Join the discussion 7 Comments

  • John says:

    Thanks for the characteristically clear and informed assessment. One question: will the choice of VP candidate be more important than usual? Two factors: the age and health of some (especially Sanders and Biden) could increase the probability of a vacancy; and a number of candidates have clearly defined support bases but do not appeal to other groups they need within the Democrat universe (Biden strong on minorities but weak on young white radicals and women).

  • Aert Driessen says:

    Thanks Don. I know so little about American politics that any background information is useful and will help me follow the dramas as they unfold all the way to November 2020. That said, I agree with you that Trump will win and indeed, romp it in. I have great confidence in the ‘Deplorables’ in the USA and the ‘Quiet Australians’ here. I think that the guy who is prepared to spend $10 bill on changing the climate will be punished for saying that. People are smarter than that.

  • JMO says:

    Yes, agree with Aert. Trump will win: unless some leftist loony has a crack at bumping him off.

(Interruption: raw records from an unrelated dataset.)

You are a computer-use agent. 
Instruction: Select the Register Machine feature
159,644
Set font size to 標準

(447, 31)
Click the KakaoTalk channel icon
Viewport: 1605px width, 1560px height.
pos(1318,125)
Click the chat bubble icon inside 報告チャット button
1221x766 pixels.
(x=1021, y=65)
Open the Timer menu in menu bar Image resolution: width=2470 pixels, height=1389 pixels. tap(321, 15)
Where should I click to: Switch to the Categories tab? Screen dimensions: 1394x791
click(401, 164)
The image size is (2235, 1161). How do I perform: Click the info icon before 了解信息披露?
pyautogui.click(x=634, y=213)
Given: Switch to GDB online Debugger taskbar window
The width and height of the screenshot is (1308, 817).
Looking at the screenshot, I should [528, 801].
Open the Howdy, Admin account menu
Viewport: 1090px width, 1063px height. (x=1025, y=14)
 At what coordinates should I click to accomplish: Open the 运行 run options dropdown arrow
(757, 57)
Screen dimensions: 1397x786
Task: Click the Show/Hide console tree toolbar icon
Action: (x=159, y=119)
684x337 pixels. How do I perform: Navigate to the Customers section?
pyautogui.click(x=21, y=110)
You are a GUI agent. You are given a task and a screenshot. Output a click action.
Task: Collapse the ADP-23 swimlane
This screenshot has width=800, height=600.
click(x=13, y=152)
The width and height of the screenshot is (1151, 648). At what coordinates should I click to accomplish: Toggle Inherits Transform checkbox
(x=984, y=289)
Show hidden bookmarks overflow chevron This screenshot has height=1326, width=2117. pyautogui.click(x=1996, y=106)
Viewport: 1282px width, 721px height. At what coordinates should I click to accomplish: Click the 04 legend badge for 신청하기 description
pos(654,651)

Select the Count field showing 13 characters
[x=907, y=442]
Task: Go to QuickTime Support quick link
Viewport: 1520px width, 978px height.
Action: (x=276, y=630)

    The democrats are in a civil war between wanting to beat Trump but keeping the system more or less the same and, those who want to upend the system and Trump with it. On huge handicap the democrats have which they have not appeared to address is that the biggest winners of the Trump administration are, by and large, the Democrat constituents.

    So unless Trump does something stupid, he will win and probably handsomely. It is the Democrats who are stupid both when they started the impeachment process and tearing up Trump’s State of the Nation speech. And, tearing into themselves during the primaries is the cherry on top of the democrat cake of stupidity .

    Unless they change their ways and tactics, they are going to loose, badly.

  • Hasbeen says:

    Very interesting, & we can only hope the democrats give each other such a hard time, that a few skeletons fall out of cupboards during the primaries.

    You had better do a similar essay on the US Electoral College system Don. I don’t think many Ozzies realise how it works, & just how many of the smaller so called fly over states Trump has to win to counter the major Democrat strongholds in the east & west coast large population states.

    I have an idea, & think I understand it, but some clarity would be good.

  • spangled drongo says:

    Some great Dem foot-shooting going on:

    “In addition to universal healthcare, Bernie Sanders wants to nationalize energy, do away with nuclear, and compete with private industry at the taxpayers’ expense.”

  • Tim Walshaw says:

    I have carefully analysed the potential outcomes. Even at this stage, Bernie Sanders is likely to become the Democrat candidate, and has a 50-50 chance of being elected President.

    Why? It is a single issue. Health Care. Sanders is proposing universal free health care. Free doctors. Free hospitals. That idea has taken hold of the bottom 50% of American voters. Never mind the cost. Let the rich pay, they say. Health care is the overwhelming concern for the vast majority of voters.

    What has Trump has going for him is the economy. He, quite by accident, it seems, introduced 100% depreciation. This reduced unemployment from a record high to a record low within a year. He has gained a great deal of gratitude form the previous unemployed, but whether that can overcome the issue of free health care, we shall see.

    All other issues are side issues. If Trump had concentrated on improving health care, but instead was diverted onto attacking Iran by his son-in-law, he would be home and hosed. Instead he has no more than talked about improving health care, and increased expenditure on the military. He will regret this in the coming election.

    As I said, the coming election will be Trump-Sanders, and Sanders will have a very good chance of winning. He already controls the poor swing states.